Reply: Though one may be able to make quite a large web of coherent beliefs that are entirely false, at some point you will inevitable find anomalies, and so will be forced to evaluate the entire web against those anomalies.
Objection reply: But if we are evaluating these anomalies in the context of their coherence with the web, and in particular with endoxa, they will simply discounted. To allow for radical new ideas to upset the web, and so to assure us that dialectic is able to get us closer to an objective truth, we must ignore the endoxa or be open to the idea that the endoxa may be entirely wrong, e.g. evolution upsetting ideas of creationism, anthrocentrism, etc.
Objection 2: Through dialectic, Aristotle wants to establish first principles. In Metaphysics, Aristotle says dialectic will also establish universal truths. But necessary truths are objective, and coherent truths can only be contingent, since we have Little reason, except that it hasn't yet happened, to suppose those belief will always be true.
Possible replies: That we have no better way of knowing of objective truth; that, as in (c) we have no choice in accepting certain beliefs in discourse
Can, then, metaphysics have any claim on truth? Or is it simply experiential deduction?
And my essay on this subject:
In his enquiries in metaphysics, the natural and social sciences and mathematics, Aristotle employed a method of acquiring knowledge called dialectic; he thought that dialectic was the only method available that could be said to establish knowledge as opposed to belief. This view predominated for over one and a half millennia, and has in the past few hundred years been further developed and extended in various different ways to provide many quite different understandings of what constitutes knowledge, and by what methods we can acquire knowledge, and even if we acquire knowledge at all. Given the epistemic ambiguity of dialectic itself, it is perhaps best to begin by studying its roots in Aristotle's writings, and to analyse its key problems there.
In Topics, Aristotle set himself the task of explaining and justifying dialectic as the only method of acquiring knowledge because he wanted to "find a line of enquiry whereby we shall be able to reason from opinions that are generally accepted" (Topics, 100a 19-20). In other words, he wanted to avoid situations where critics could doubt his premises and so undermine his arguments, and so sought to establish, in most of his works, first principles upon which his other fields of enquiry, from philosophy to botany, could be soundly and unobjectionably based.

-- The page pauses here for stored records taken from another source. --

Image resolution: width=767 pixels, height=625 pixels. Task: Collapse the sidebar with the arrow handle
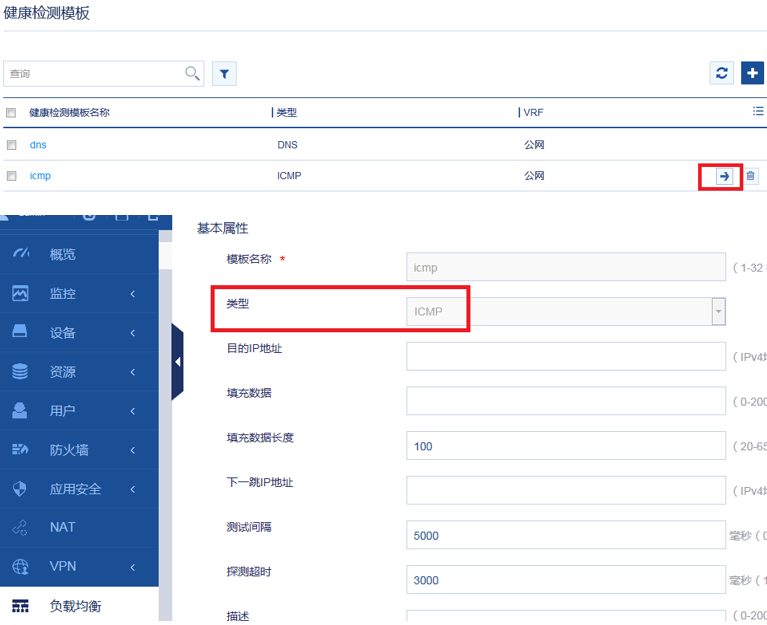[177, 362]
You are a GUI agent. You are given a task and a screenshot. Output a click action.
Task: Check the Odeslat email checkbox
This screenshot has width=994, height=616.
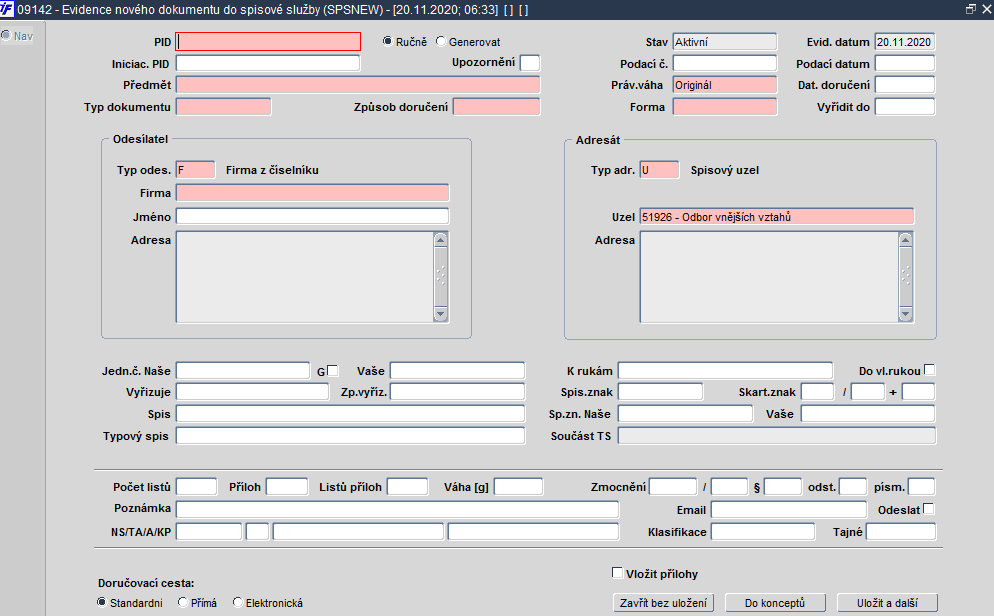click(929, 508)
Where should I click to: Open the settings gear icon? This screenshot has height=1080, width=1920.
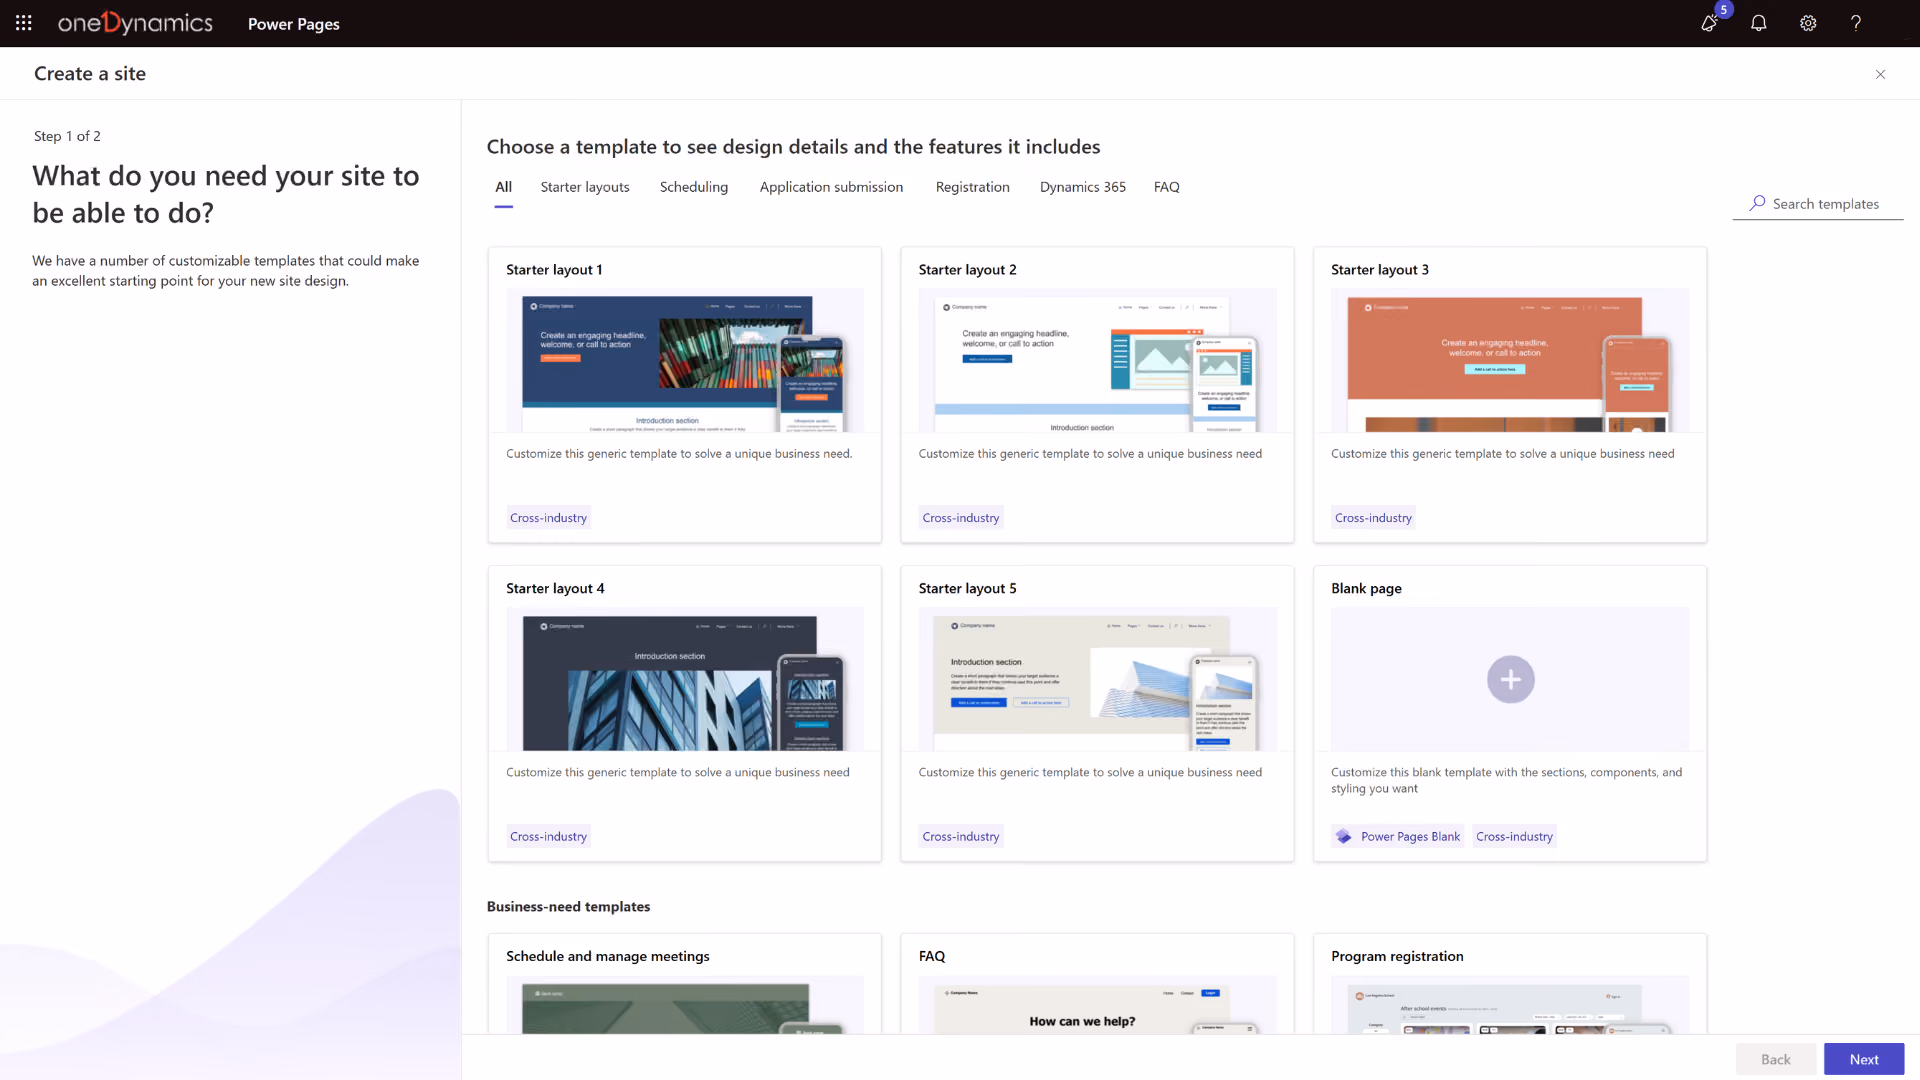click(x=1808, y=23)
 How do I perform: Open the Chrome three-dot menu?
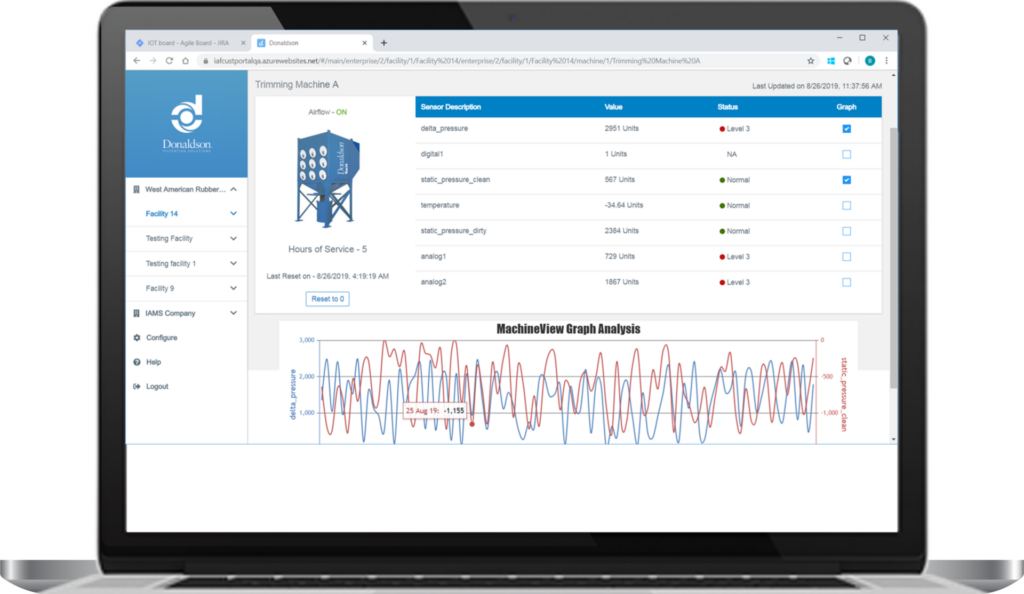(x=886, y=61)
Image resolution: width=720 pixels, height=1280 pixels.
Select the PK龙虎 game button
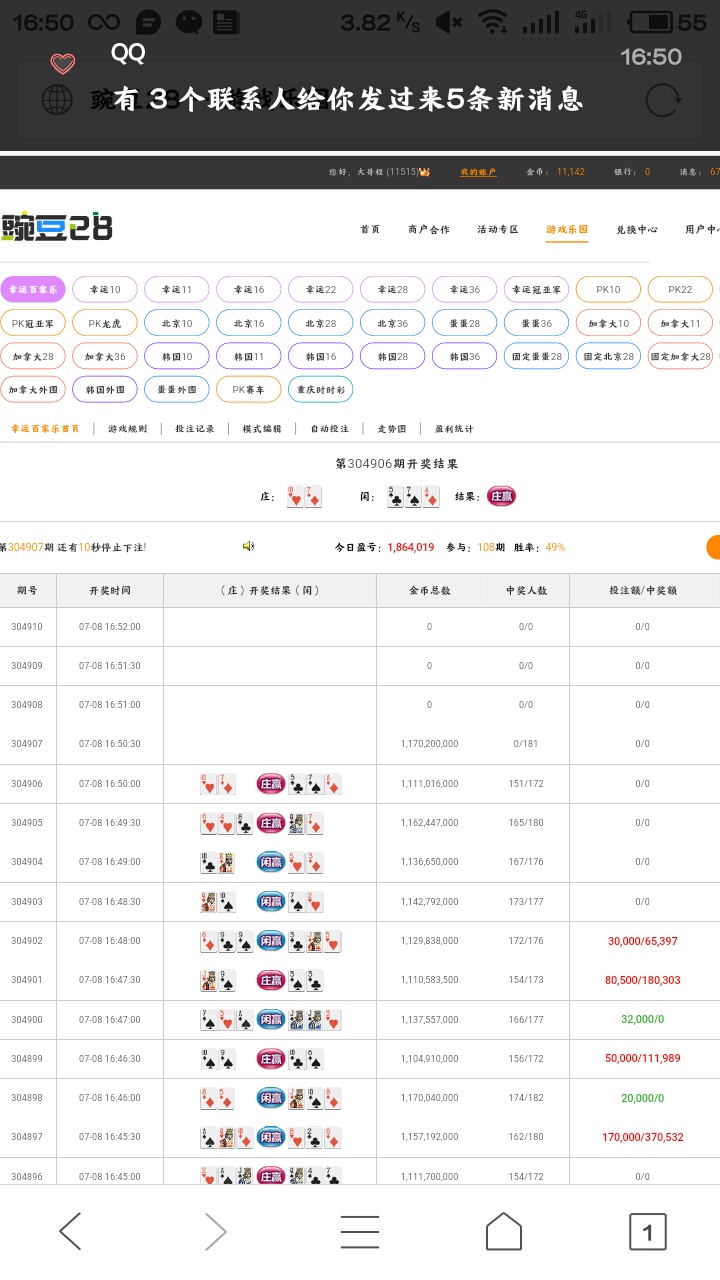[105, 323]
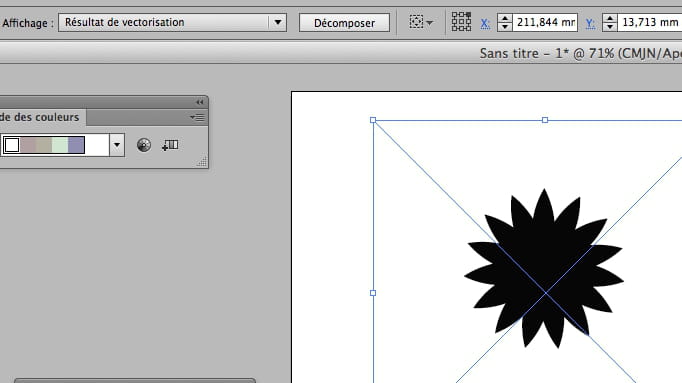Click the Décomposer button
This screenshot has width=682, height=383.
344,23
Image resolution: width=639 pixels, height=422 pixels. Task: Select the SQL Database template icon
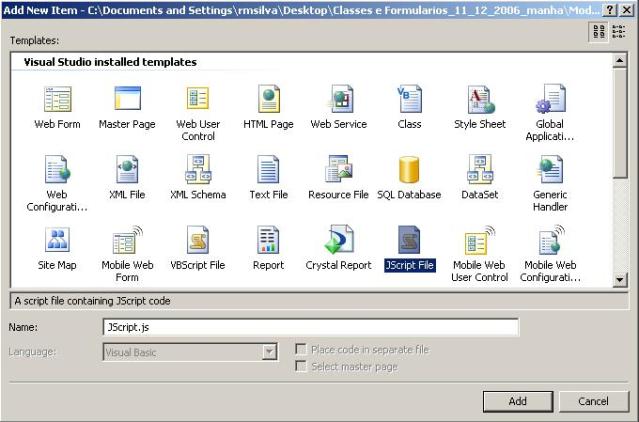coord(409,171)
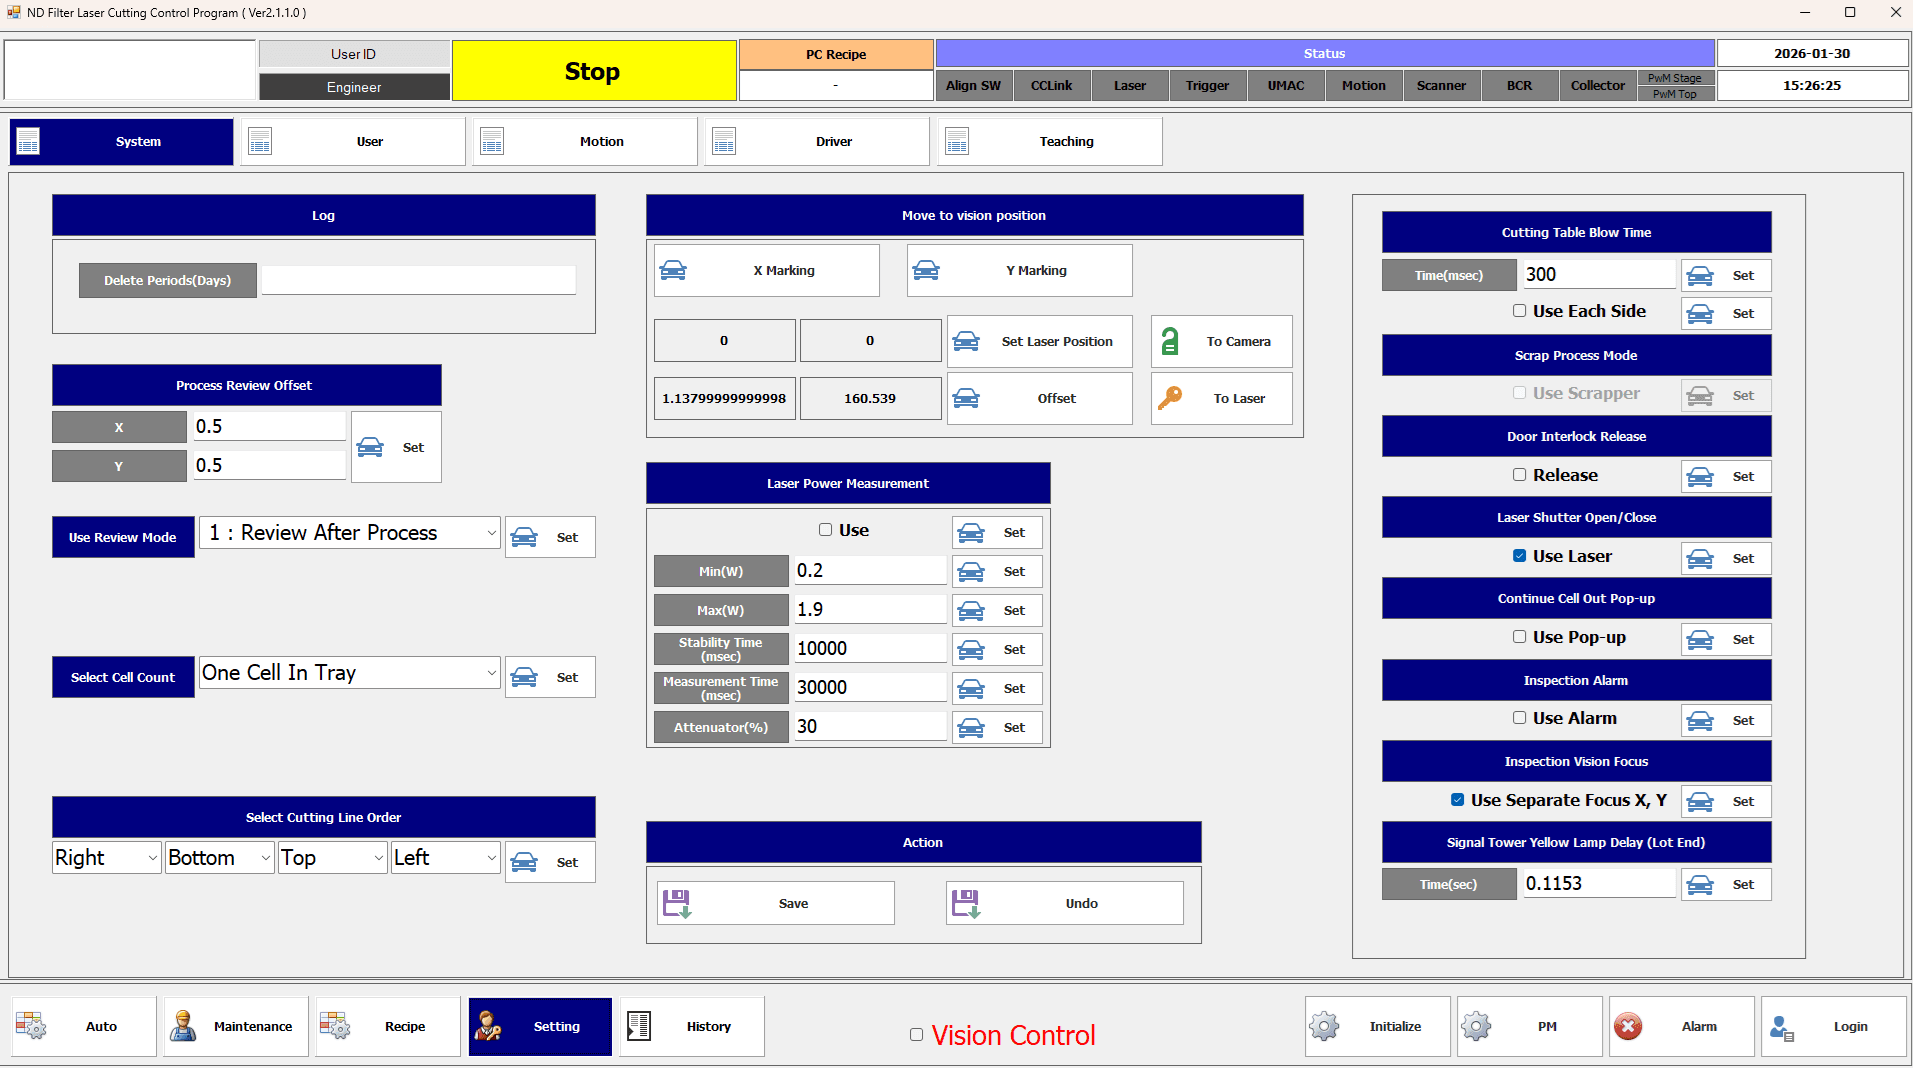Expand the Use Review Mode dropdown
1913x1068 pixels.
coord(490,533)
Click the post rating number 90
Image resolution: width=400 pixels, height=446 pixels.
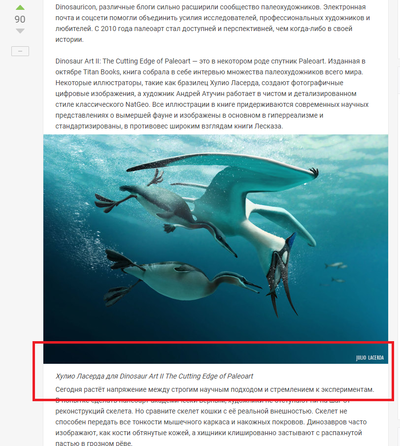[x=20, y=19]
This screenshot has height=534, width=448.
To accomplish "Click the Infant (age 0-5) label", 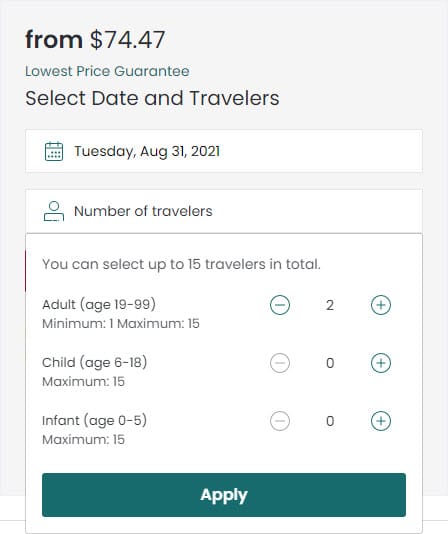I will 94,421.
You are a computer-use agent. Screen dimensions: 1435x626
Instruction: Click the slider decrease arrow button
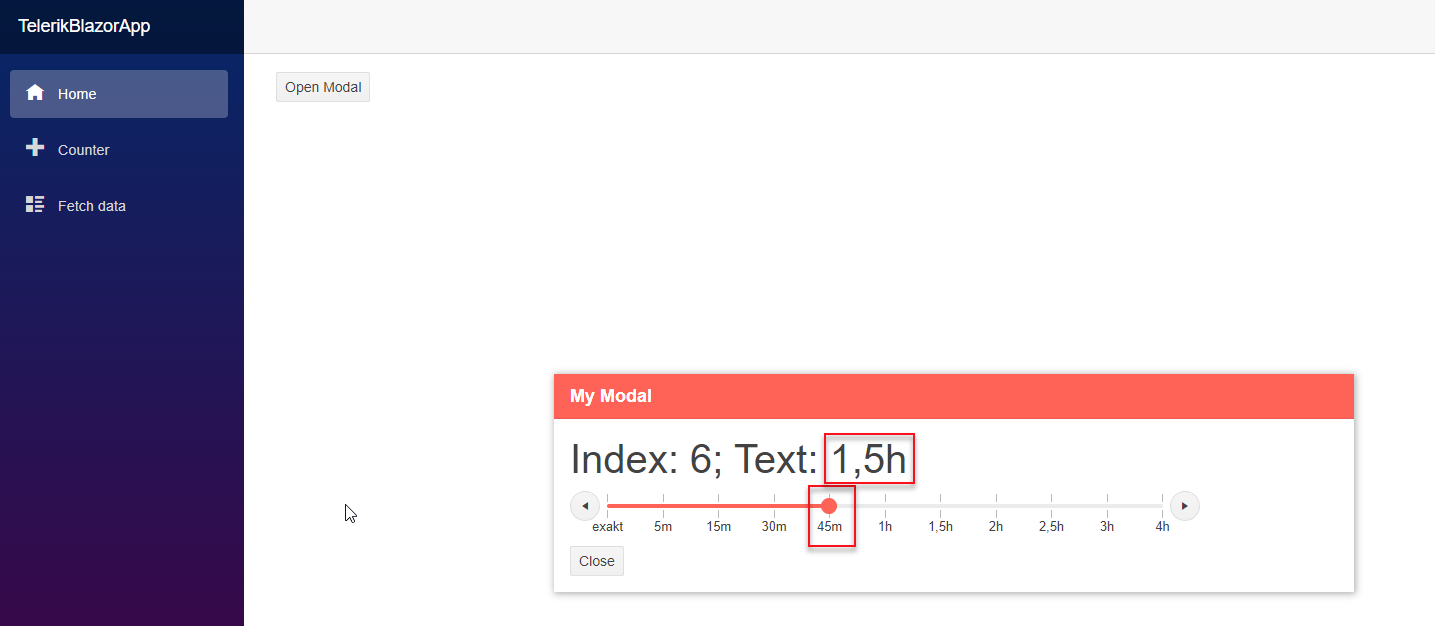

Once established, these principles could be employed in further dialectic, expanding our field of knowledge in a reasonable manner.
So what is dialectic? As a form of learning, it involves four stages: One begins with two or more conflicting opinions that come from reputable sources (that is to say from those whom we deem to be learned already); then, one deduces the problems posed by each opinion and the implications of these problems, and the problems and implications of the conflict between the two opinions; thirdly, one evaluates each opinion according to a set of agreed beliefs; and finally one can reconcile the differences between the two opinions, finding, according to Aristotle, the truth within the resultant unifying opinion.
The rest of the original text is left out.